*** RECORDS PROVIDED ***

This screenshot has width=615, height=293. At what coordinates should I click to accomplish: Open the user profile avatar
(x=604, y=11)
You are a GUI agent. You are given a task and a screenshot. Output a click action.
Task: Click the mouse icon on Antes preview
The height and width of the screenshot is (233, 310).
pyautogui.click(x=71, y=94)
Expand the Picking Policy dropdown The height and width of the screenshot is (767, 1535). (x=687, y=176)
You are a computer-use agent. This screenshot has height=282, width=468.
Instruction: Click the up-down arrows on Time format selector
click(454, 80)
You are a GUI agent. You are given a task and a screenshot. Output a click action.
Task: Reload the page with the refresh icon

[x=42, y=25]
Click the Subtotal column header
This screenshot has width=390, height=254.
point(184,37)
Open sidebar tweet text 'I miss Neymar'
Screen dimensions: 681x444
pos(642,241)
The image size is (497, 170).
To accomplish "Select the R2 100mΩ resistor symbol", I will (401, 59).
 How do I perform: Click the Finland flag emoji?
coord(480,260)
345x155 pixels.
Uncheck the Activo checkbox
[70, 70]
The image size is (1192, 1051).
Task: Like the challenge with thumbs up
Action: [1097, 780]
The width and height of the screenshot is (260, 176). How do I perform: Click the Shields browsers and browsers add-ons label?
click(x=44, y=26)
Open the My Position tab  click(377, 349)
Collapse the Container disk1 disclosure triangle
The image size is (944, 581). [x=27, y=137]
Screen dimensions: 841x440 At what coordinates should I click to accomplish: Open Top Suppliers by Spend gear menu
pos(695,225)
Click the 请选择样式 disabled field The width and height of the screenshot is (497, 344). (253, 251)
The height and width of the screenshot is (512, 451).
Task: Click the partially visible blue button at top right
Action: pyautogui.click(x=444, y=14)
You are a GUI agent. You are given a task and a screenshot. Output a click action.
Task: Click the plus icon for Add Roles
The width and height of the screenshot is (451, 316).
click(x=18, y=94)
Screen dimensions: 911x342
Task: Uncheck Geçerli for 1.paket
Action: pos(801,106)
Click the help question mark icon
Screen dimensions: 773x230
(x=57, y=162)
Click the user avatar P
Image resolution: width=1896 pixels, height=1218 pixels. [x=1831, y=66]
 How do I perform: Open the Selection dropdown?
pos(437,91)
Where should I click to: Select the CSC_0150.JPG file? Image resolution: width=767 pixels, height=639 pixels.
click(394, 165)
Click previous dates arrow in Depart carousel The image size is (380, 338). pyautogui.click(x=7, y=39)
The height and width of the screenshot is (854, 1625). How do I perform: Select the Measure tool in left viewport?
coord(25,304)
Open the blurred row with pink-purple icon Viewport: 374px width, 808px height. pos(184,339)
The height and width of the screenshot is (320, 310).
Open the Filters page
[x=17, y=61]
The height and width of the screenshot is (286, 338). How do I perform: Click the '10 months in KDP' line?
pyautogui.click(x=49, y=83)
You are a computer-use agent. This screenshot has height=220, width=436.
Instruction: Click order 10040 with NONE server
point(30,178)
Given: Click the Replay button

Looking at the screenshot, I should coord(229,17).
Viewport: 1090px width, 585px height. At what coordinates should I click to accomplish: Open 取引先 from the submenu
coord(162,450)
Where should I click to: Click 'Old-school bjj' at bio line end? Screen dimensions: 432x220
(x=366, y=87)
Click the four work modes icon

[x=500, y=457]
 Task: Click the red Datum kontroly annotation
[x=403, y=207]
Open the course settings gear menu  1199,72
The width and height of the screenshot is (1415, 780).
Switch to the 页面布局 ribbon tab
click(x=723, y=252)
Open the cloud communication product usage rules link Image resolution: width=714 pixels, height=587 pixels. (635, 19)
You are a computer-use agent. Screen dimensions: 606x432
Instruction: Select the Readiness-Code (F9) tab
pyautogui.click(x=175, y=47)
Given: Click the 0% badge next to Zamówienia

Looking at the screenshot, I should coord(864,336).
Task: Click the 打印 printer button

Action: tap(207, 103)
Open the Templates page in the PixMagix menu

*** End of RECORDS PROVIDED ***

*EXERCISE DIRECTIONS*. The answer must be every line of the entries that includes the word "computer".

*RESPONSE TO THIS TASK*.
You are a computer-use agent. This screenshot has height=282, width=468.
You are a computer-use agent. This screenshot has height=220, width=436.
You are a computer-use agent. Screen dimensions: 606x432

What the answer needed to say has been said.